Wie sehen Sie die Chancen für die Kommunen durch die weitere Entwicklung des Flughafens?
Ich sehe vor allem die Chancen (lacht). Schauen wir auf Brandenburg: Während alle anderen Bundesländer im Halbjahresvergleich 2022/23 beim Bruttoinlandsprodukt mit keinerlei Wachstum aufwarten konnten, waren es bei uns 6 Prozent. Wir sind der dynamischste Raum in Ostdeutschland, mit Arbeitsmarktzahlen, wie sie sich vor 20 Jahren, als hier Schulen geschlossen und Wohnungen zurückgebaut wurden, niemand vorstellen konnte. Das ist enorm. Neben dem Tesla-Effekt – der ohne den BER auch nicht denkbar wäre – ist auch die Luft- und Raumfahrt ein starker Treiber für die Region. Das macht uns stolz und gibt Mut für die anstehenden Aufgaben.

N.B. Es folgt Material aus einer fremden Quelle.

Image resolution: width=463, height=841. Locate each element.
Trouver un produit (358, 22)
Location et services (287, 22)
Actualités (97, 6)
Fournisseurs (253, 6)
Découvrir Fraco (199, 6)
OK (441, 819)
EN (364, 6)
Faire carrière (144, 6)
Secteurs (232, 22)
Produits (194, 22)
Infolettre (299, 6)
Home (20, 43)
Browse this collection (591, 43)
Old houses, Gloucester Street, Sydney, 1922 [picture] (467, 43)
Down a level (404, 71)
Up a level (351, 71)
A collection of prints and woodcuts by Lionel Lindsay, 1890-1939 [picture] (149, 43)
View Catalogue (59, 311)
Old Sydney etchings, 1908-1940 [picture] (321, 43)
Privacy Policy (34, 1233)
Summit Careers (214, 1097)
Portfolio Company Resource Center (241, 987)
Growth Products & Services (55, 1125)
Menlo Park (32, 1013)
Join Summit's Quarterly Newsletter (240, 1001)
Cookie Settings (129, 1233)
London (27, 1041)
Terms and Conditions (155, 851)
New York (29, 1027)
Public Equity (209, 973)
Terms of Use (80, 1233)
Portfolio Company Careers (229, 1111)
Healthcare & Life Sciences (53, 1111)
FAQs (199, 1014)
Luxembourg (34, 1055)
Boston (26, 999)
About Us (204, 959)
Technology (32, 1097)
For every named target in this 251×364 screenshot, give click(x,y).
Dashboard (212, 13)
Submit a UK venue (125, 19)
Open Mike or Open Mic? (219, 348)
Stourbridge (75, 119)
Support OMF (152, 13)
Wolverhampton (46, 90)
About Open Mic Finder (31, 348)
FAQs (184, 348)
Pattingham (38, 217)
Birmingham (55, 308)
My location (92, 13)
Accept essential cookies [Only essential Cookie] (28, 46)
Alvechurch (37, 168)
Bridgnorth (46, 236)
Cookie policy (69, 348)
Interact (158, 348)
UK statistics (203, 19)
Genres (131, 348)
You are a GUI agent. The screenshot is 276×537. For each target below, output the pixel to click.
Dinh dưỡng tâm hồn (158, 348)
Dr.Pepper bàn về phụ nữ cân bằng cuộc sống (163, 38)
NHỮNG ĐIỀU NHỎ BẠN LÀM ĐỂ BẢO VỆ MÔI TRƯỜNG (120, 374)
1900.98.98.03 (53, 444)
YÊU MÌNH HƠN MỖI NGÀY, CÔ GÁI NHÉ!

Ich schaue dabei nicht nur direkt auf die angrenzenden Kommunen, sondern vielmehr auf die gesamte Hauptstadtregion sowie auf den Korridor von Adlershof bis hinunter in die Lausitz. Wenn es uns gelingt, hier eine Art Musterraum für Mobilität, Forschung und Wissenschaft zu etablieren, wäre das großartig.
Der Flughafen unterstützt nicht nur das Dialogforum, sondern fördert auch eine Vielzahl von Projekten in der Umlandarbeit – was ist Ihnen hierbei besonders wichtig?
Unsere Umlandarbeit zielt darauf ab, die Region voranzubringen und zu unterstützen, wo immer es geht. Besonders wichtig ist mir dabei, wirklich nachhaltig zu wirken - also Projekte und Institutionen zu fördern, die auch einen Mehrwert für die Region darstellen. Ein besonderes Projekt würde ich bei fast 200 Projekten, die wir im vergangenen Jahr unterstützt haben, gar nicht explizit herausgreifen wollen. Wir engagieren uns seit über 15 Jahren in der Region und werden das auch weiterhin tun. Dass uns dabei Förderungen für junge Menschen besonders am Herzen liegen, dürfte in der Region hinreichend bekannt sein.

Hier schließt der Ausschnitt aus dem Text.